Generally, when a patient checks into a hospital, nursing home, assisted living facility, etc., they are under the impression that their medical condition, appearance, behavior, and recovery will be free from intrusion and unwanted visitors. For the most part, no one wants to be filmed or photographed on a hospital bed as they are suffering from a horrible disease or attempting to recover from an illness or injury. However, a recent event has highlighted the importance of privacy laws, specifically within nursing homes, and the reasonable expectation of privacy that residents should demand from their nursing home staff.

On Thursday, May 15, 2014, Clayton Kelly, a journalist from Mississippi, was arrested on allegations that he snuck into a nursing home and photographed the wife of Mississippi United States Senator Thad Cochran. Kelly, who is a political activist, has been a vocal critic of Cochran’s and a supporter of his challenger, Chris McDaniel, a state senator.

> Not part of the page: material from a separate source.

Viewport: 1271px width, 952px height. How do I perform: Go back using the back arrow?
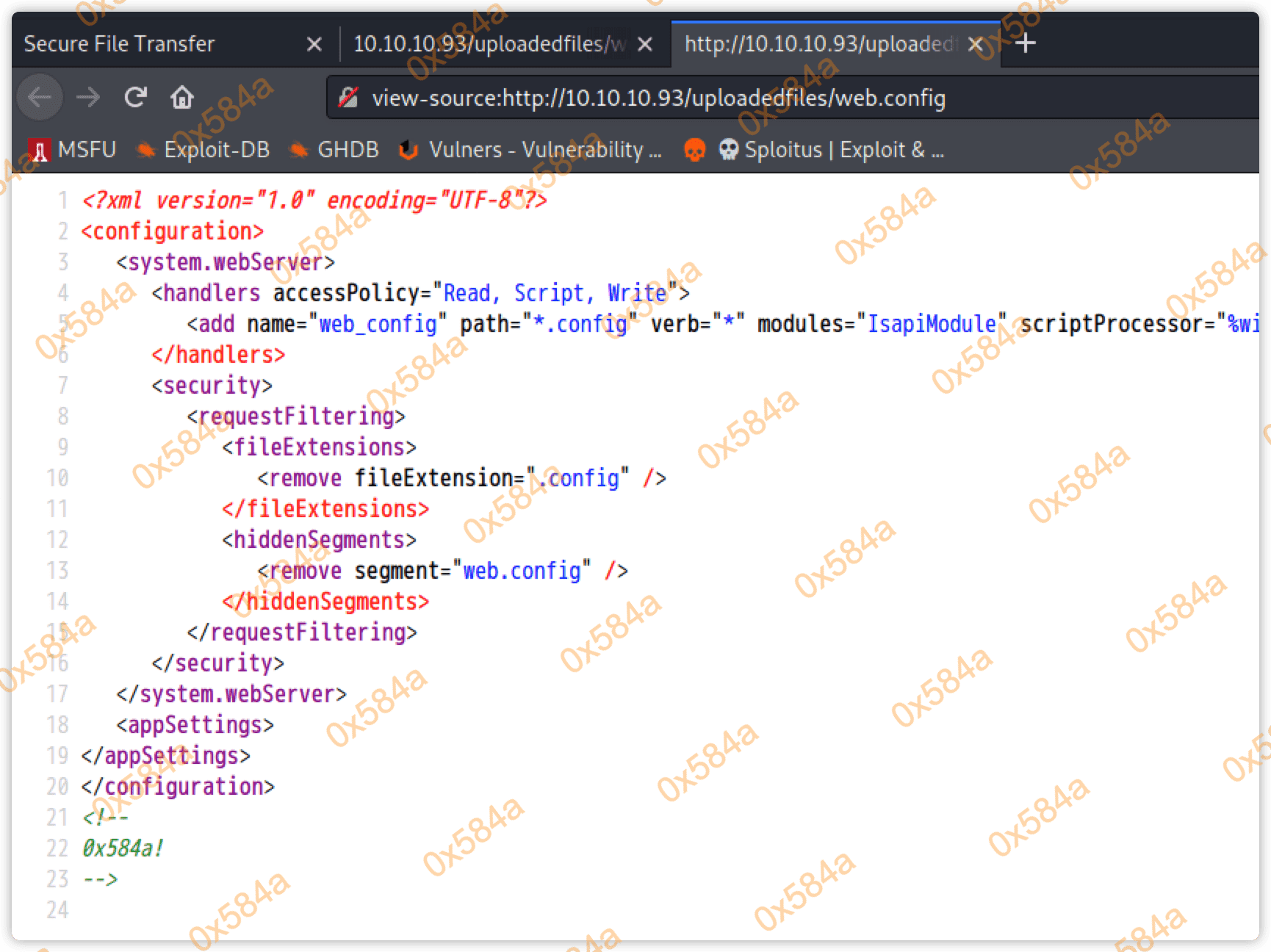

Kelly is being held on $100,000 bond and is charged with exploitation of a vulnerable adult after he “illegally and improperly obtained an image of a vulnerable adult resident without their consent and for his own benefit,” according to a report from Madison, Miss. police. The alleged victim is Senator Cochran’s wife Rose who has resided in St. Catherine’s Village retirement home since 2000. She has progressive dementia.

This horrible act obviously raises a number of concerns with nursing home residents, as well as the administrative staff, across the country. How did Kelly manage to sneak into a nursing home and slip by nursing home staff? Did Rose Cochran know she was being filmed, and (obviously) did not express her consent? What rights to privacy does Rose Cochran have in a public nursing home? What legal causes of action does Rose Cochran have against Clayton Kelly?

Fortunately for Rose Cochran, Clayton Kelly was charged with violating a criminal statute in Mississippi, so that he will probably end up serving a jail sentence for awhile. Additionally, Mrs. Cochran may have a civil cause of action against Kelly as well, due to her civil rights of expectation of privacy, intrusion upon seclusion, and public disclosure of private facts. However, more importantly, Mrs. Cochran may have a strong case against the nursing home, due to her reasonable expectation of privacy as a resident of the nursing home.

Under federal law, Mrs. Cochran may have a cause of action against both the nursing home and Clayton Kelly. Initially, the Health Insurance Portability and Accountability Act (HIPAA) governs the disclosure of medical records and medical conditions to third parties, which appears to have been violated in Mrs. Cochran’s case. Moreover, the federal regulations that govern nursing home facilities’ licensing requirements require that each facility, in order to maintain their license, must:

  • Promote each resident’s quality of life. (42 CFR §483.15)
  • Maintain dignity and respect of each resident. (42 CFR §483.15)

There is a strong argument that a violation of a resident’s privacy, especially by an unwanted intruder, does not promote the resident’s quality of life and does not maintain respect for that resident. Additionally, the website further states that: “Privacy: You have the right to privacy, and to keep and use your personal belongings and property as long as it doesn’t interfere with the rights, health, or safety of others.” Therefore, it appears that the nursing home is in violation of several federal requirements by its failure to protect Mrs. Cochran from Kelly’s intrusion and violation of her privacy rights.

Furthermore, most states have privacy laws governing hospitals and nursing homes, similar to the federal laws, that require certain requirements to be met in order to maintain their state license. For example, Virginia Code § 32.1-138(10) requires that each patient “is treated with consideration, respect, and full recognition of his dignity and individuality, including privacy in treatment and in care for his personal needs.” Thus, Mrs. Cochran may have a possible argument against the nursing home under state law as well.

Most importantly, however, is that when a patient or resident is admitted to the nursing home, the resident is generally required to sign an Admission Agreement or Residential Agreement prior to moving into the facility. This Agreement most likely contains specific provisions governing the resident’s right to privacy, expectation of privacy, and the staff’s protection from unwanted intruders. It is highly advisable that you research the terms of the Admission Agreement prior to your admission and demand that the resident has a reasonable expectation of privacy while living in the facility. By failing to provide a reasonable expectation of privacy as stated in the Admissions Agreement, Mrs. Cochran likely has a cause of action for breach of contract against the nursing home as well.

Ultimately, Clayton Kelly’s actions are reprehensible and should not be attributed to anyone else but himself. Mrs. Cochran will have her chance at justice, both criminally and civilly, against Kelly in the near future. However, this incident highlights the importance of a nursing home’s duties and obligations to protect their residents’ right to privacy and security concerns. If you or a loved one are currently living in a nursing home, please review your Admissions Agreement for your rights to privacy, as well as address any concerns with the administrative staff to ensure that your rights and expectations will be protected.